Top of Material for this task
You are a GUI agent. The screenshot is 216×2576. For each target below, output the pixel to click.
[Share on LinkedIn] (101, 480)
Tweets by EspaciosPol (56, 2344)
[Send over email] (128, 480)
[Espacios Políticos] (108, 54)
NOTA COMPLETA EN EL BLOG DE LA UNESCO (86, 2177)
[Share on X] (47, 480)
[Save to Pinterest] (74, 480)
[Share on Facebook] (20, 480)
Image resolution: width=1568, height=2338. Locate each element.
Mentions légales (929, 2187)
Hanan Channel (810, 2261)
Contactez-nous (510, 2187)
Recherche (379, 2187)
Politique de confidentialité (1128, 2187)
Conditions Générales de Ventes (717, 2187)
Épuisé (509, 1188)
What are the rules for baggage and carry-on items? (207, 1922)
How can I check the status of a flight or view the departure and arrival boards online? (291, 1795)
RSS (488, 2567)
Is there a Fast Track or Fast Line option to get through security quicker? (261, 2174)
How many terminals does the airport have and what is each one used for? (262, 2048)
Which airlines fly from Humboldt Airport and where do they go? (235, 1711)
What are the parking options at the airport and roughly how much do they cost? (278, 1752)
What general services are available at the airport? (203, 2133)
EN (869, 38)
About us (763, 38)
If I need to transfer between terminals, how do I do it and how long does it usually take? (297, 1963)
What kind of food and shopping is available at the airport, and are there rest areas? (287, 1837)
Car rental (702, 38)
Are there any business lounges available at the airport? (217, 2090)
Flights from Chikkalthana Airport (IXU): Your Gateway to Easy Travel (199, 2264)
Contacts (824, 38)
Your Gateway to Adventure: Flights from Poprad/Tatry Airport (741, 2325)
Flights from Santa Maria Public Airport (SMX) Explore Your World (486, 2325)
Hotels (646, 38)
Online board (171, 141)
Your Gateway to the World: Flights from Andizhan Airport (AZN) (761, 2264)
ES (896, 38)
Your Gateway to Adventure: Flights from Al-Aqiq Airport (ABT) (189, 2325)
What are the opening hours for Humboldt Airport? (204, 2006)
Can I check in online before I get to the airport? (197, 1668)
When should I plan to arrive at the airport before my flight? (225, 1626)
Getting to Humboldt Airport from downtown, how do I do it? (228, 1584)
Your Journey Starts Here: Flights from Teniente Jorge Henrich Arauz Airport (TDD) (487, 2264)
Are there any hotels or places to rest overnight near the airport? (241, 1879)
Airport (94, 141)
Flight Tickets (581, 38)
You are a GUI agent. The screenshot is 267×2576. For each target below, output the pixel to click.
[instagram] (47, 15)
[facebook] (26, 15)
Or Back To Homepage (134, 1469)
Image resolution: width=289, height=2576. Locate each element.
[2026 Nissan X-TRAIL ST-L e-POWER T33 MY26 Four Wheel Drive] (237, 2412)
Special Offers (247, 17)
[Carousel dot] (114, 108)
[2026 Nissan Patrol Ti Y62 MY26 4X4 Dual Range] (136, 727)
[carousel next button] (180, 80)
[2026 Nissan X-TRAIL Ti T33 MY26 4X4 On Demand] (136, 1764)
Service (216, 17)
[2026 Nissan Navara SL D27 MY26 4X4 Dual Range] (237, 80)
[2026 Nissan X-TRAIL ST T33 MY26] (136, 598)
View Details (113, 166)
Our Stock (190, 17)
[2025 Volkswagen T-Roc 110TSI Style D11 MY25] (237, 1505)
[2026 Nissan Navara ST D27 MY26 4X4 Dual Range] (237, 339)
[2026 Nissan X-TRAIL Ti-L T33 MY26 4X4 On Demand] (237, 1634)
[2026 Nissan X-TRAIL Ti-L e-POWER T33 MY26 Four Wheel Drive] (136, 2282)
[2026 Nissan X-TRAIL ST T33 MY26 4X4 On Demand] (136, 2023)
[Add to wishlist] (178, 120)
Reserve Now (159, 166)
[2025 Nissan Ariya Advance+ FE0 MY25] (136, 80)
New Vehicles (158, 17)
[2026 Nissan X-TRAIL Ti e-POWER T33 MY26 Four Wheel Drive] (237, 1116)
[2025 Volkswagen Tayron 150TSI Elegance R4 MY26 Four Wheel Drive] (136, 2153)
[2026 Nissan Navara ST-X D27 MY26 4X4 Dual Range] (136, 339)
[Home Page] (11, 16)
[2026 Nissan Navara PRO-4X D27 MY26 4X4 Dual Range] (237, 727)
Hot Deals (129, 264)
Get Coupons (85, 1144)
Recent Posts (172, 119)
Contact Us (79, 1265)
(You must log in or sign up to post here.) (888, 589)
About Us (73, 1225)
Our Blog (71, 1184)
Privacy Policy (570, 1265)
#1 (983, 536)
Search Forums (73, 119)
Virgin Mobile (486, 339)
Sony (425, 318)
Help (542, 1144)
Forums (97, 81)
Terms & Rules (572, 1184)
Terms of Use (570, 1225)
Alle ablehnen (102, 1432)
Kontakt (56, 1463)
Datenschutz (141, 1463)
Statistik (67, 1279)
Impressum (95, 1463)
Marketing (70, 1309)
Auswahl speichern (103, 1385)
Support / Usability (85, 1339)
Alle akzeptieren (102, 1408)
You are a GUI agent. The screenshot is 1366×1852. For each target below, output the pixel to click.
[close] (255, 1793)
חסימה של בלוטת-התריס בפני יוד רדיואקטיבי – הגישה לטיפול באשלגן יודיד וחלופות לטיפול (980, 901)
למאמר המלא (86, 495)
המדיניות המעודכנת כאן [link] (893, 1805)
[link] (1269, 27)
Bottom of Material for this task
§ Task details: Please give again the lines above between the line holding "Service (216, 17)" and the line holding "[2026 Nissan X-TRAIL Ti-L T33", inclusive, exactly as they are and with nothing added.

§ Problem solution:
Service (216, 17)
[2026 Nissan Navara SL D27 MY26 4X4 Dual Range] (237, 80)
[2026 Nissan X-TRAIL ST T33 MY26] (136, 598)
View Details (113, 166)
Our Stock (190, 17)
[2025 Volkswagen T-Roc 110TSI Style D11 MY25] (237, 1505)
[2026 Nissan Navara ST D27 MY26 4X4 Dual Range] (237, 339)
[2026 Nissan X-TRAIL Ti-L T33 MY26 4X4 On Demand] (237, 1634)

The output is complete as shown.